LuCIN nace de la mano de la Lupus Research Alliance con el objetivo de hacer “más fácil y cómoda” la inclusión de los pacientes a la hora de experimentar nuevos tratamientos. “Esperamos mejorar la educación sobre los procesos del ensayo clínico, construir una mayor confianza con el paciente y ofrecer acceso a nuevas terapias experimentales”, explica el portavoz.

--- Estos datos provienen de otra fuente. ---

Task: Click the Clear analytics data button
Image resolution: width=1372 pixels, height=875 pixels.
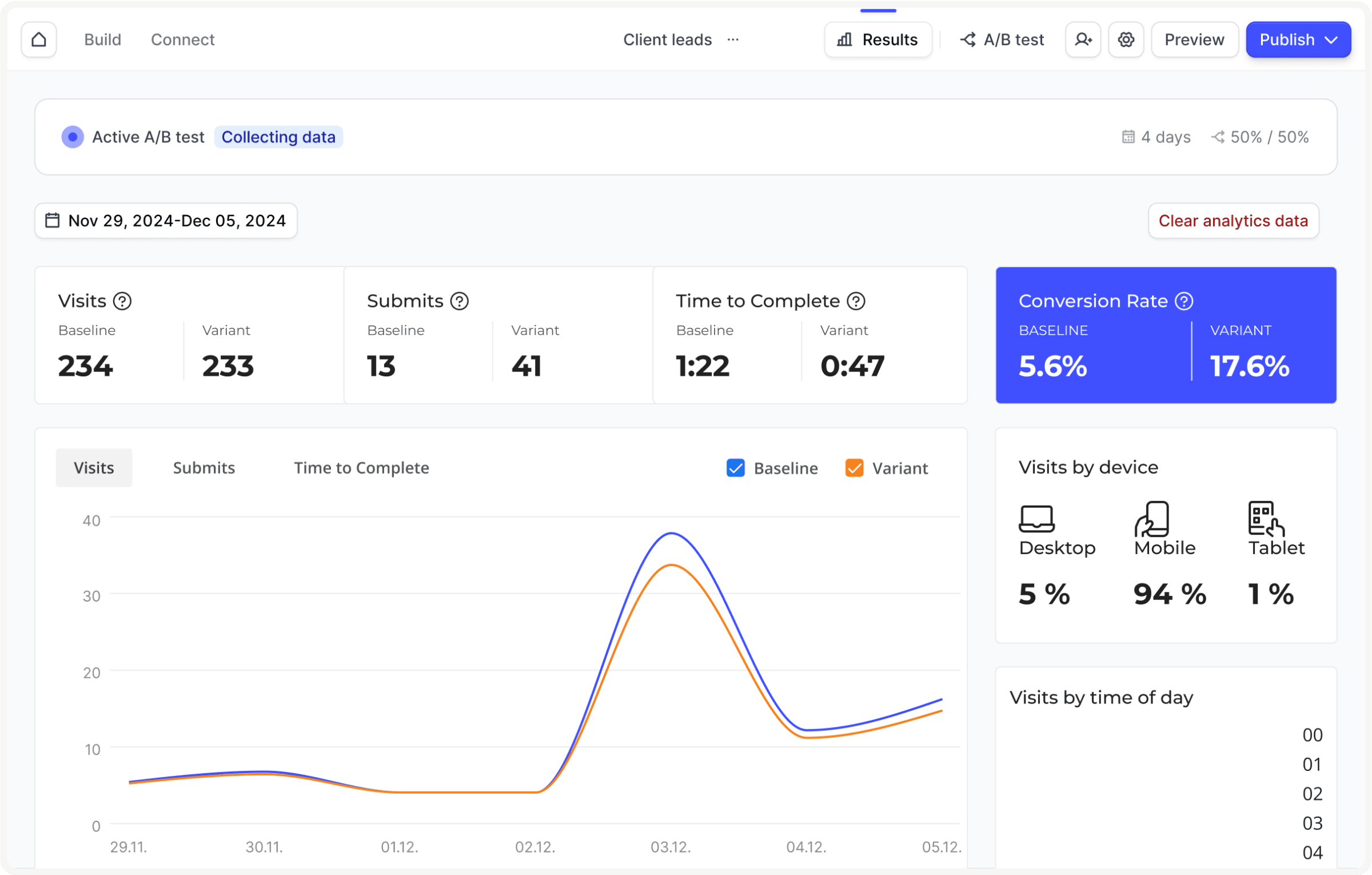Action: pos(1233,221)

La red, que cuenta hasta el momento con la suscripción de 58 centros estadounidenses de investigación, busca facilitar el intercambio de datos clínicos y biológicos entre expertos y proporcionar un marco coordinado para poner a prueba nuevas curas potenciales de forma rápida y rentable. Se trata, en definitiva, de “trabajar juntos e implicar a los pacientes como miembros activos de la experimentación”, concluye Roy.

La nueva red de contacto, creada originalmente para probar los fármacos aprobados por la US Food and Drug Administration (FDA), también servirá para “atraer y formar nuevos investigadores interesados en el campo del lupus”, añade el director ejecutivo, “cada centro contará con mentores para tutela a la siguiente generación de talentos que investigará esta enfermedad”, adelanta.

El primer ensayo de LuCIN

El primer proyecto de la red pondrá a prueba la utilidad de Rayos®, un fármaco para tratar la fatiga producida por el lupus. El medicamento, de dosis baja y liberación retardada de prednisona esteroide, es un antiinflamatorio ya utilizado para paliar los síntomas de la artritis reumatoide.

“Los ensayos adicionales previstos incluyen el estudio de los posibles beneficios en el alivio de los síntomas, así como la comparación entre tecnologías de resonancia magnética y biopsias quirúrgicas estándar para evaluar la nefritis lúpica”, especifica el experto.